Saturday, January 13, 2007

“Two, like my bicycle’s wheel.”

Student: “I am confused by the terms unilineal and bilineal”
Professor: “Well, what does uni mean?”
Student: “I dunno, two?”

— Soc 247

Considering there are only a dozen or so Newfies at McGill, chances are that if you know a Newfie, that was him.

Newfie: See, in Newfoundland, we call AIDS “the hiv” and we assume that all homosexuals have it…and therefore avoid them.
Non-newfie: …dude, that’s fucking terrible.
Newfie: Well, I didn’t say that’s what I believe, but that’s how everybody else there feels.

— St. Catherine

In Canadian Beauty, Girl 1 is covered by maple leaves.

(Two girls walking together)
Girl 1 (to her friend as she’s laughing): “Her dad, like, wants me. It’s gross!”

— Milton

Friday, January 12, 2007

I know what you did last summer. I checked your newsfeed.

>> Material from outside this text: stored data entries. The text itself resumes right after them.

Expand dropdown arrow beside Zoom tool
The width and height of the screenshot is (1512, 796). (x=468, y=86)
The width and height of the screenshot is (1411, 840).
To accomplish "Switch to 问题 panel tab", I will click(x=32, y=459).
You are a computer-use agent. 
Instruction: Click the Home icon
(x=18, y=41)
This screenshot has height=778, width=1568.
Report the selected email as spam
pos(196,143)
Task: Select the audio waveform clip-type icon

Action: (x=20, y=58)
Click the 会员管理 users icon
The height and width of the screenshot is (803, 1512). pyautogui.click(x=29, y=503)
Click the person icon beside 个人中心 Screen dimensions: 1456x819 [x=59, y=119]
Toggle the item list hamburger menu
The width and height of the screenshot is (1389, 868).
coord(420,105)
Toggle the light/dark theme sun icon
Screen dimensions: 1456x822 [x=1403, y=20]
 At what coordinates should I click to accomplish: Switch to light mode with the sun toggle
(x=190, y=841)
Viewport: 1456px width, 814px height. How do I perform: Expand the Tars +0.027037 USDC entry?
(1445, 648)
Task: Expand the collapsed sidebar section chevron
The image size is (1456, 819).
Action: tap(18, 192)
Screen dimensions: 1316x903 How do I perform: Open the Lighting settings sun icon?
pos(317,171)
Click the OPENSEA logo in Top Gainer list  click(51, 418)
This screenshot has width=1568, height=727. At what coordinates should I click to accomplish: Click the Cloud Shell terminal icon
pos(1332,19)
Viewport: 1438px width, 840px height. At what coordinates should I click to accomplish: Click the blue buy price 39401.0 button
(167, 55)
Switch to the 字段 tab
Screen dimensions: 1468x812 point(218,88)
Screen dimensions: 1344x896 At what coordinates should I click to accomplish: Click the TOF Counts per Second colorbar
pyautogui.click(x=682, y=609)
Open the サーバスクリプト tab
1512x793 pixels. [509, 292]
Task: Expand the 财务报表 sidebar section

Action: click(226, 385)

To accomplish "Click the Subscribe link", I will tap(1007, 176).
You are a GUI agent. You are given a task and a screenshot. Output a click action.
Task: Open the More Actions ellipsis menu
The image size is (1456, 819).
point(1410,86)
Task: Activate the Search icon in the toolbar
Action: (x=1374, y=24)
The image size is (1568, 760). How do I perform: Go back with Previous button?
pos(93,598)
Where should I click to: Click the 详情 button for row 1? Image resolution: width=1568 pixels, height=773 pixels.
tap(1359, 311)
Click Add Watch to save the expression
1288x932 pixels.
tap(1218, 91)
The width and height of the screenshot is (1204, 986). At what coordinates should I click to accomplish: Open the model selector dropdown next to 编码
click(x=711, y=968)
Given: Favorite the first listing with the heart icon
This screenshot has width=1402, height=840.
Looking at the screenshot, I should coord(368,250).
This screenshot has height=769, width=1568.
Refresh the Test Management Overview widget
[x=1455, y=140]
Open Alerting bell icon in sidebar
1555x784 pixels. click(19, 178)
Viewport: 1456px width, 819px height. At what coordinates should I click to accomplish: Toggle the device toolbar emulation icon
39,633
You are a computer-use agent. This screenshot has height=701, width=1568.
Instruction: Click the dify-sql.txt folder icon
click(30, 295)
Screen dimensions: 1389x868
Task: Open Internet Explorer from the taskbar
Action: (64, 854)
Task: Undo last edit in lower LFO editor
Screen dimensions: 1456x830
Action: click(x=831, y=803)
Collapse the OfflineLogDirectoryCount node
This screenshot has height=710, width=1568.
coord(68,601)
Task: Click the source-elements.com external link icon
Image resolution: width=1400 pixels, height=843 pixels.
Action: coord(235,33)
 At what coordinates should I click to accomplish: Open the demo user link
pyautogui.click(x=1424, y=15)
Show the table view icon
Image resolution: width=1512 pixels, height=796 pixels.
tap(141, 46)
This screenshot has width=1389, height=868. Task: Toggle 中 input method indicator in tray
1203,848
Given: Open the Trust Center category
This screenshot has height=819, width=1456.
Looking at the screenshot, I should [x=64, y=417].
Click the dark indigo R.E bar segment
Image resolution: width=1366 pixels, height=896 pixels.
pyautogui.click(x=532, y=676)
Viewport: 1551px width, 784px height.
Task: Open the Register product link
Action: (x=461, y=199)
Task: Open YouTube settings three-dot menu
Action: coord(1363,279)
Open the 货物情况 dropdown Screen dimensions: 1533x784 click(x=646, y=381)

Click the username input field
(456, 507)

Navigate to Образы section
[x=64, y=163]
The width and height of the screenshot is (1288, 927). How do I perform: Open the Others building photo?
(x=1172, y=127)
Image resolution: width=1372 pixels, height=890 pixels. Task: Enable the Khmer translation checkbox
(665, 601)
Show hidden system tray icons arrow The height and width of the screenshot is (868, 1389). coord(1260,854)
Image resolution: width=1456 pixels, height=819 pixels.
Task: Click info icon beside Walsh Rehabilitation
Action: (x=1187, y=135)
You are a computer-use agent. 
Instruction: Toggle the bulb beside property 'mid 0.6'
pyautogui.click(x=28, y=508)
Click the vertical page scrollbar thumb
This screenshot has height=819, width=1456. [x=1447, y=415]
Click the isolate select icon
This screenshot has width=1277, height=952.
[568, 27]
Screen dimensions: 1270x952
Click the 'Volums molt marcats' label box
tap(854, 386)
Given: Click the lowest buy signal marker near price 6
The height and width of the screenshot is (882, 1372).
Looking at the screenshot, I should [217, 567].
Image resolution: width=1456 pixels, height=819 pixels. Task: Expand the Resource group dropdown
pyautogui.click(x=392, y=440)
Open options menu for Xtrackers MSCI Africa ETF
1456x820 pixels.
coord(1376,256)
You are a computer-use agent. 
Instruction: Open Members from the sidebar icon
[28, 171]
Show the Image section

Girl in the hall: aaaaaaaaaaaaaaaaaaaaaaaaaaaaaaahhhhhhhhh
(pauses)
…facebook!!
- Molson

Look through your shot cup

“If I look through my beer glass, she looks kind of pretty.”
- Brutopia

Yeah, it’s extra credit.

Girl: Wait, you take french?
Guy: Yeah
Girl: But you have a french last name.
- Molson

Plus, have you ever tasted human?

Prof: Aliens have a different biochemical composition, because they have a different evolution, and so we would be very indigestible to them.
- BIOL 112

Thursday, January 11, 2007

You’ve got one! (.0)

“Wait…so what is a GPA?”

- Adams Aud. waiting for class to start

“That’s how I got into McGill, actually”

Geek: “I didn’t mean to get a Wii, actually. It just kind of… happened.”
- Trottier lobby

Sentences like “I say, is anyone actually paying attention?”

Girl: So how do you like your professor?
Guy: He’s okay. He speaks in full sentences.